Thursday, 3 June 2021

D.H. Lawrence – Women in Love, May 21, 2021

 

Women in Love (first edition cover)

Women in Love was the sequel to the novel The Rainbow about the Brangwen sisters, Ursula and Gudrun, living in the Midlands (the central belt of England above London) in the 1910s. Ursula is a schoolteacher who meets school inspector Rupert Birkin. Gudrun, a painter recently moved from London, runs across Gerald Crich, rich heir to a coal-mine. The four of them become friends. Ursula and Birkin begin a friendship with romantic overtones, while Gudrun and Gerald eventually have a love affair.



Mechanisation of coal-mines by Gerald Crich

Apart from telling a story, the author is at pains to set forth the philosophy of each character at some length: how the colliery was mechanised to improve productivity, the nature of knowledge, the transcendence of love, what lies beyond death, and so on. It is as though the private diaries of D.H.Lawrence have spilled over into the novel. His vocabulary too is different from that of authors of the early nineteenth century. The nearest he comes to talking of nudity and love-making is ‘suave loins of darkness.’ Take this rapturous passage:

Oh, and the beauty of the subjection of his loins, white and dimly luminous as he climbed over the side of the boat, made her want to die, to die … his back rounded and soft—ah, this was too much for her, too final a vision. She knew it, and it was fatal. The terrible hopelessness of fate, and of beauty, such beauty!
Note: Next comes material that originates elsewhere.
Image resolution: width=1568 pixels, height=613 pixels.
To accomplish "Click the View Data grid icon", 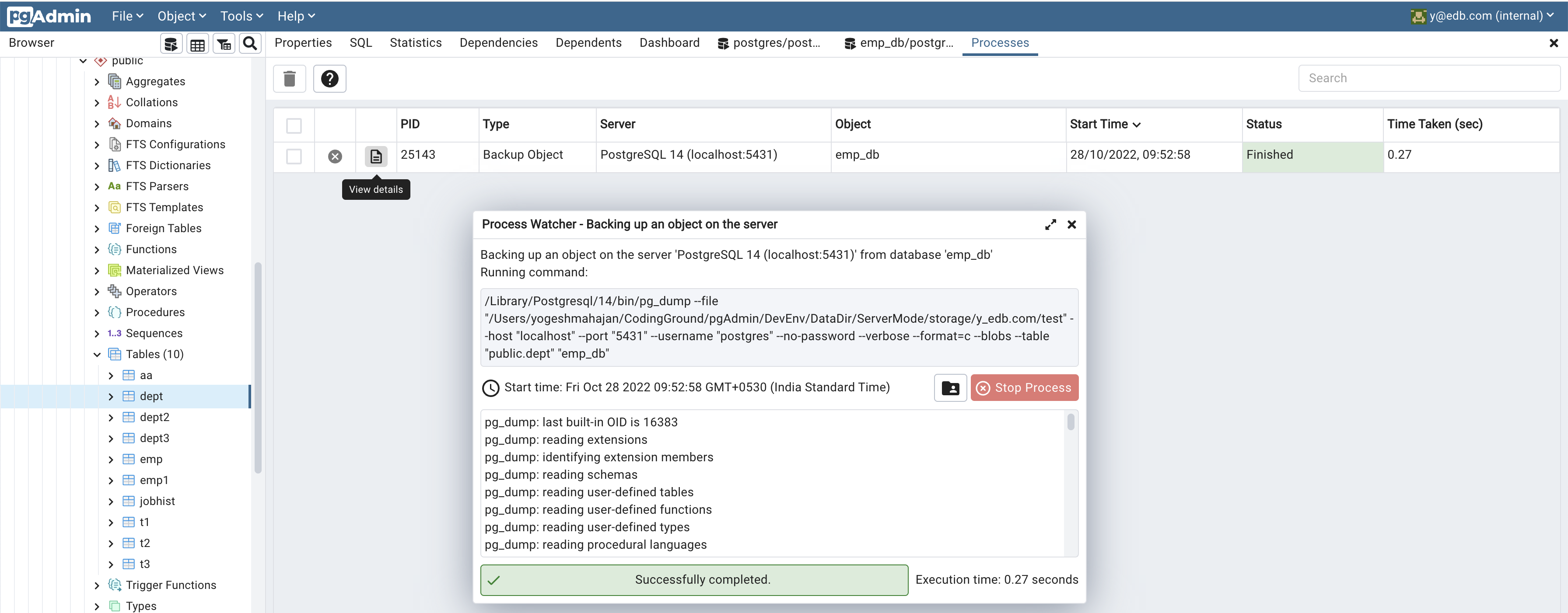I will [x=197, y=42].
The emotions of a character have large swings in a single conversation, starting with endearments and ending in expressions of hate and revulsion – the word hate is used 64 times. Electric charges often flow between people, and that technical idea is used 34 times to express the impassioned flow of feelings. Clearly DHL is magnifying ordinary feelings manyfold times in order to create drama, but the overuse of such words diminishes their effect.
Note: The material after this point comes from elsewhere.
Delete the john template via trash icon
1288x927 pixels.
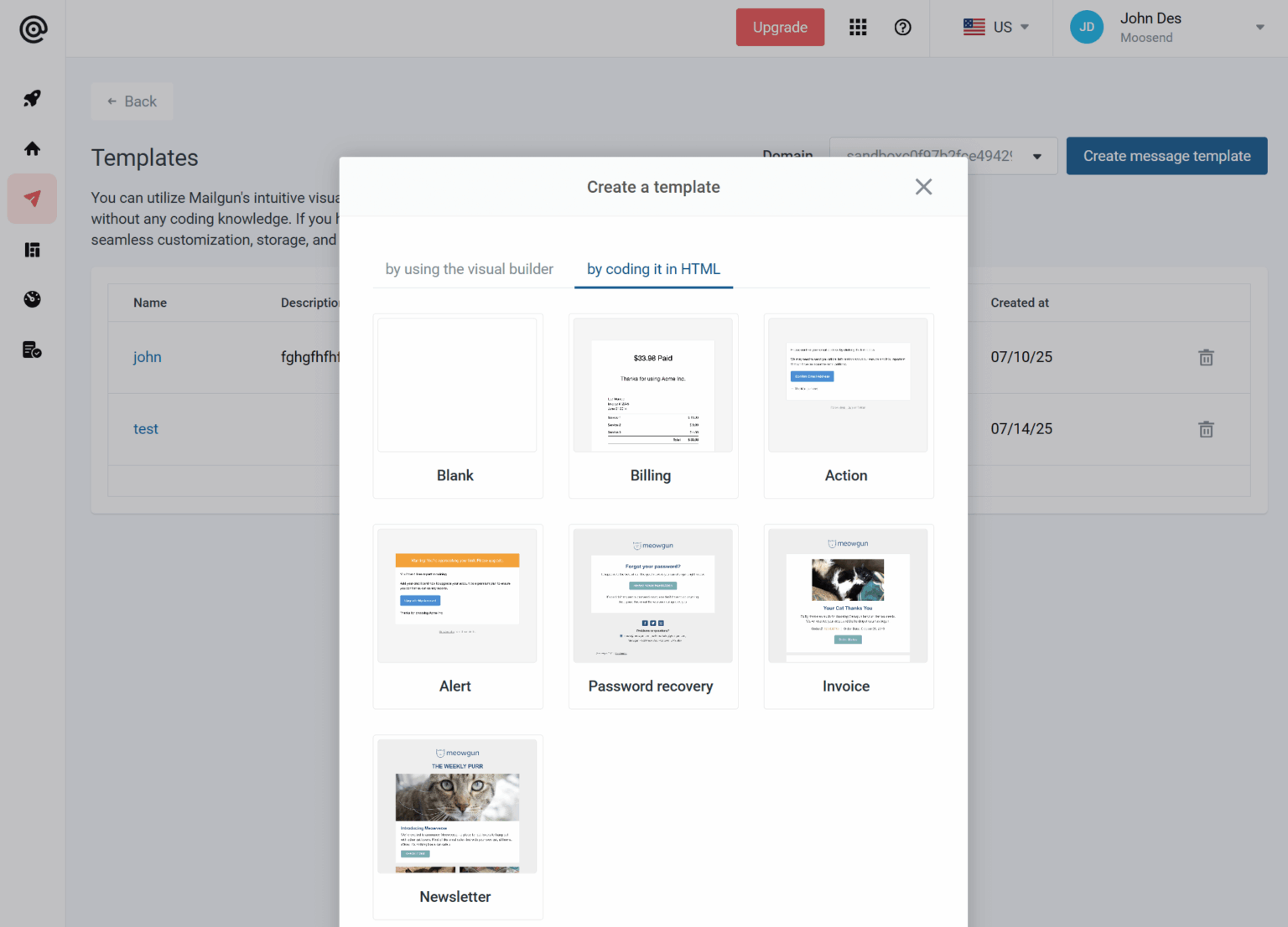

Here are some word frequency statistics:

love (429), dark (371), death (169), hand (141), kiss (86), breast (38), electric (34), mystic (33), loins (21), hate, hatred (64)
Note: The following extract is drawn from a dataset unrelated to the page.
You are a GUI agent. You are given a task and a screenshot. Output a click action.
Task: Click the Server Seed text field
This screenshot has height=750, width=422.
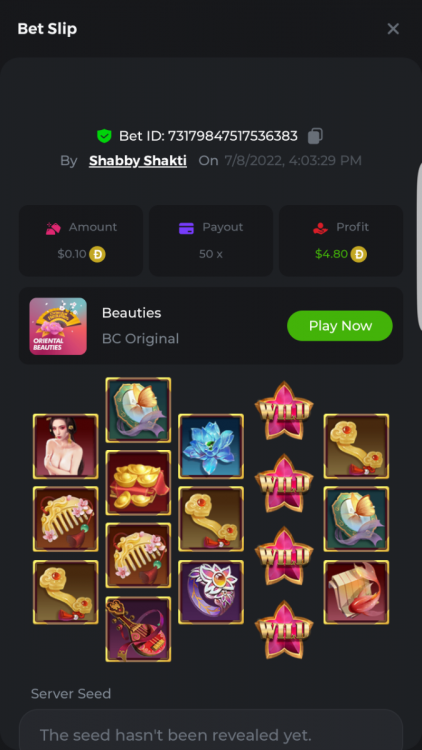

The scenes are painted with a screenplay writer’s eye for detail, and a film director would have little trouble framing the important scenes cinematically. This is one reason the novel bulges; the second reason stems from all those mini-dissertations on subjects by people like Rupert Birkin, and later the Dresden sculptor, Loerke, whom Gudrun meets in the Tyrolean Alps. We not only get to picture them from the descriptions of their body, but we get to know their interior life from these tutorials on various subjects they expatiate upon.



Gerald Crich urges his mare to face the train



Gudrun & Ursula watch in horror as Gerald Crich urges his horse to confront the train


One of the scenes that would dismay any reader is that of Gerald Crich urging his nervous mare to stand still as the goods train thunders past, screeching, at a level crossing. He uses the whip and spurs with overmastering force, to the point the horse’s flanks start bleeding. It’s a piece of animal abuse that should have been far more offensive than the tepid ‘obscenity’ that caused the novel to be banned in the UK for a decade. 


June 25 has been fixed as the date for the next session, Poetry, with no specific theme.